Overall the number of narrow body aircraft is set to grow by 14,300 aircraft to just over 23,100, at CAGR 4.9%, while wide-body class aircraft will grow by 4.0% on average to 7,400 by 2027.

Fleet growth by region

The research notes that the global picture for additions, and retirements, varies considerably between regions. In North America, for instance, while deliveries will be high, at around 4,500 in the years to 2027, the number of retirements (~4,000) means that overall growth is limited to 11%. Western Europe on the other hand is expecting around 3,800 new deliveries, while retirements stand at close to 2,000.

China however is a somewhat different profile. The rapid growth of its economy, and the large population, have created a burgeoning middle class, whose appetite for travel, within and outside the country, is expected to increase demand for air travel in the near future. The region is expecting around 4,400 new deliveries, while expecting less than 500 retirements in the coming decade. Only India score higher in terms of the discrepancy between new deliveries and retirements, at 90%; while only Africa is expecting to see the total number of aircraft in the region fall, by -24%. The influx of new planes is creating additional capacity requirements on support staff and pilots in the region.

Fleet share change by region

The effect of growth the fleet in China, the Asia-Pacific, India and Middle East will see a shift in the global market share of air transport. China sees its total share increase by almost 8%, while North America sees its position slide by just under 7%. Western Europe, Eastern Europe Africa and Latin America too are expected to see declines in market share, although not nearly as steeply.
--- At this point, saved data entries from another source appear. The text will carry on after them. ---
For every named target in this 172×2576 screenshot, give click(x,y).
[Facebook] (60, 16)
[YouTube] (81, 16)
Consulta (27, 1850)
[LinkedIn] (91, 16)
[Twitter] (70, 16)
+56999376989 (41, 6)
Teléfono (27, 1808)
The authors add, “Net fleet growth by world region will be uneven, resulting in changes in regional size rankings over the period. The major growth engine will be Asia, especially China and India, which will become the largest region, nearly doubling in in-service fleet and related MRO demand. By contrast, North America will experience little absolute growth, although there will be a significant upgrading of the fleet over the period. North America will slip to the third-largest region, behind Asia and Europe.”